Assignment -> From the line containing "1142 (268, 400)" through the last line, print the records exactly and nothing else.
*** Opening of The data ***
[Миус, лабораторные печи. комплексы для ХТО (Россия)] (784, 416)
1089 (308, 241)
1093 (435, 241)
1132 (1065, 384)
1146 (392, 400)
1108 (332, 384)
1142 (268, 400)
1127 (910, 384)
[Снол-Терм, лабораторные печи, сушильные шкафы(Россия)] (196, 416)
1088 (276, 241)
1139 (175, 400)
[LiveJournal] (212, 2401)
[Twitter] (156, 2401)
*** Close of The data ***
Result of the exercise ->
1142 (268, 400)
1127 (910, 384)
[Снол-Терм, лабораторные печи, сушильные шкафы(Россия)] (196, 416)
1088 (276, 241)
1139 (175, 400)
[LiveJournal] (212, 2401)
[Twitter] (156, 2401)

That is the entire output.